Which lines below contain the word "accomplish"? Copy each of them.

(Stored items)
· · ·
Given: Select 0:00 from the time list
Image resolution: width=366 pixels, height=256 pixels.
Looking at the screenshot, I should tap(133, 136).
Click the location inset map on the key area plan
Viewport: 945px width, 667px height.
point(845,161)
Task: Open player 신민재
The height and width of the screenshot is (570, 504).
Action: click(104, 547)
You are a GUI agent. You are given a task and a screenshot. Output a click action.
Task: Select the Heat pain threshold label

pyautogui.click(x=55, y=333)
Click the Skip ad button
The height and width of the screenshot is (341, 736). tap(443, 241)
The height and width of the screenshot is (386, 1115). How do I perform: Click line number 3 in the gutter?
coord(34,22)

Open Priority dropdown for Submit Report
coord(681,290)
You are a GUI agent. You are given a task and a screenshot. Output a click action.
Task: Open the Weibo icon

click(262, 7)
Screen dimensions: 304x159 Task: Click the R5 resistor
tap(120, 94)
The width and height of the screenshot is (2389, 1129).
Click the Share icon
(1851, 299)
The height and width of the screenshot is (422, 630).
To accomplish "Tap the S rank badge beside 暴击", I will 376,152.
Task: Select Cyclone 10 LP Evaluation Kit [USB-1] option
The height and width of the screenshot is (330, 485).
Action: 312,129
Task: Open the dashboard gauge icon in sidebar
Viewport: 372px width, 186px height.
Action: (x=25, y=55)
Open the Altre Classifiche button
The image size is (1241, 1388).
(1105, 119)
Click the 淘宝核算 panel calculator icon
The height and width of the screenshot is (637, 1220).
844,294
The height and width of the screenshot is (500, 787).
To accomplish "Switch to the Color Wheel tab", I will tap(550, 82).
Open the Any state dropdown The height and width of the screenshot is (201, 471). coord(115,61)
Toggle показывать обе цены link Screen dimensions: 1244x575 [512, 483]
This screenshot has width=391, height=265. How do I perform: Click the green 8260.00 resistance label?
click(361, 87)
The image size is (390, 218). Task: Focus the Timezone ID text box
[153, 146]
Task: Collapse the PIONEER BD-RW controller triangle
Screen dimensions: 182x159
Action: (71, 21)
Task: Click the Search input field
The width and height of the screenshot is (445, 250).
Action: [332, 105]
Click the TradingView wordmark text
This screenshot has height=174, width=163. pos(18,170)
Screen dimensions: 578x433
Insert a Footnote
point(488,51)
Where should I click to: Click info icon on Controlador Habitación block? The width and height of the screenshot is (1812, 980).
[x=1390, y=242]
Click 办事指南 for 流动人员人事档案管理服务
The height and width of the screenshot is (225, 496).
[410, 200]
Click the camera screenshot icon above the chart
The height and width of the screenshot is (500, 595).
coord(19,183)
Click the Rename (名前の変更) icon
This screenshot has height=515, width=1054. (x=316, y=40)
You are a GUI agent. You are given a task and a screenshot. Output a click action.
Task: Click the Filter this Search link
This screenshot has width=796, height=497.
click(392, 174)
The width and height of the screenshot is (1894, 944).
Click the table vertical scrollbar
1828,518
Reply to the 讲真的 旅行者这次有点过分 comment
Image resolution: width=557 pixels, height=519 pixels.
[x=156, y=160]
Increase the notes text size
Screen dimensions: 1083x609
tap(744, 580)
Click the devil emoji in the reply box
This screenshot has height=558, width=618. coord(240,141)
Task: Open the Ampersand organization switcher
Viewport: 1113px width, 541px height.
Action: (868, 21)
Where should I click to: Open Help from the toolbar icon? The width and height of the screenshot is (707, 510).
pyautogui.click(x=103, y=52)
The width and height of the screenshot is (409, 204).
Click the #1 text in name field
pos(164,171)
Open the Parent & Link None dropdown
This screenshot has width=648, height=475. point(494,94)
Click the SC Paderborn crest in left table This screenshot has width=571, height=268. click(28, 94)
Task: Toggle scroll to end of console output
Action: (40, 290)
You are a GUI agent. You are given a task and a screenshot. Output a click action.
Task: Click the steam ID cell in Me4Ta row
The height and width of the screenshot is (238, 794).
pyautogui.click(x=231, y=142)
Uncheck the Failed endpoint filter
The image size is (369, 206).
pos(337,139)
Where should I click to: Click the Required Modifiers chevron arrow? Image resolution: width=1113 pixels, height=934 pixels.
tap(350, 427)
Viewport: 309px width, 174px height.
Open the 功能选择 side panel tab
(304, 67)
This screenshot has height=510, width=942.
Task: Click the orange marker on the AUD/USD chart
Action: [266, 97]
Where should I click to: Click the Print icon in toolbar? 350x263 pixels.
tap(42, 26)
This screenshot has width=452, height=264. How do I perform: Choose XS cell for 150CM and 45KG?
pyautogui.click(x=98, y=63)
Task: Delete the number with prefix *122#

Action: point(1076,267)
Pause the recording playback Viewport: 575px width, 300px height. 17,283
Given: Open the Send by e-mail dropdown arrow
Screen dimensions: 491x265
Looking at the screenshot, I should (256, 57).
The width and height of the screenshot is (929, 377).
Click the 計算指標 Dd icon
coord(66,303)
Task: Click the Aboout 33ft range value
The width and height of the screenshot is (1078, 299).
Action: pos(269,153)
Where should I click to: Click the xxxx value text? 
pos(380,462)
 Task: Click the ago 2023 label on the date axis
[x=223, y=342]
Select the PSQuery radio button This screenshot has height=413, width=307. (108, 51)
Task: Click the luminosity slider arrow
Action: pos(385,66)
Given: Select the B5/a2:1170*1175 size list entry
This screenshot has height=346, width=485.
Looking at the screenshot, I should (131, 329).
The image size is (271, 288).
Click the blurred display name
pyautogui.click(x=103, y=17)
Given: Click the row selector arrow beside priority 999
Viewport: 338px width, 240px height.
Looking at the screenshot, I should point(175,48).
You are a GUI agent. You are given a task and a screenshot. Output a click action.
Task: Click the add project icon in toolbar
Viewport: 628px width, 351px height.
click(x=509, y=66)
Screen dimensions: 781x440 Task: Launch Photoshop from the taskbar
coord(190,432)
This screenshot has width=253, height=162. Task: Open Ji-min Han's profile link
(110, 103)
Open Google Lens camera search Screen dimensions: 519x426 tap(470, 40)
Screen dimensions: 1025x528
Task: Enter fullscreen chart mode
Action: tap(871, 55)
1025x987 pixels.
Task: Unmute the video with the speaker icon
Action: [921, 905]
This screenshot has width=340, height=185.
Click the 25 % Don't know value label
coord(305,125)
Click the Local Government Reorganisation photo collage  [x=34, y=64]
· · ·
RESPONSE:
To accomplish "Tap the S rank badge beside 暴击", I will 376,152.
To accomplish "Switch to the Color Wheel tab", I will tap(550, 82).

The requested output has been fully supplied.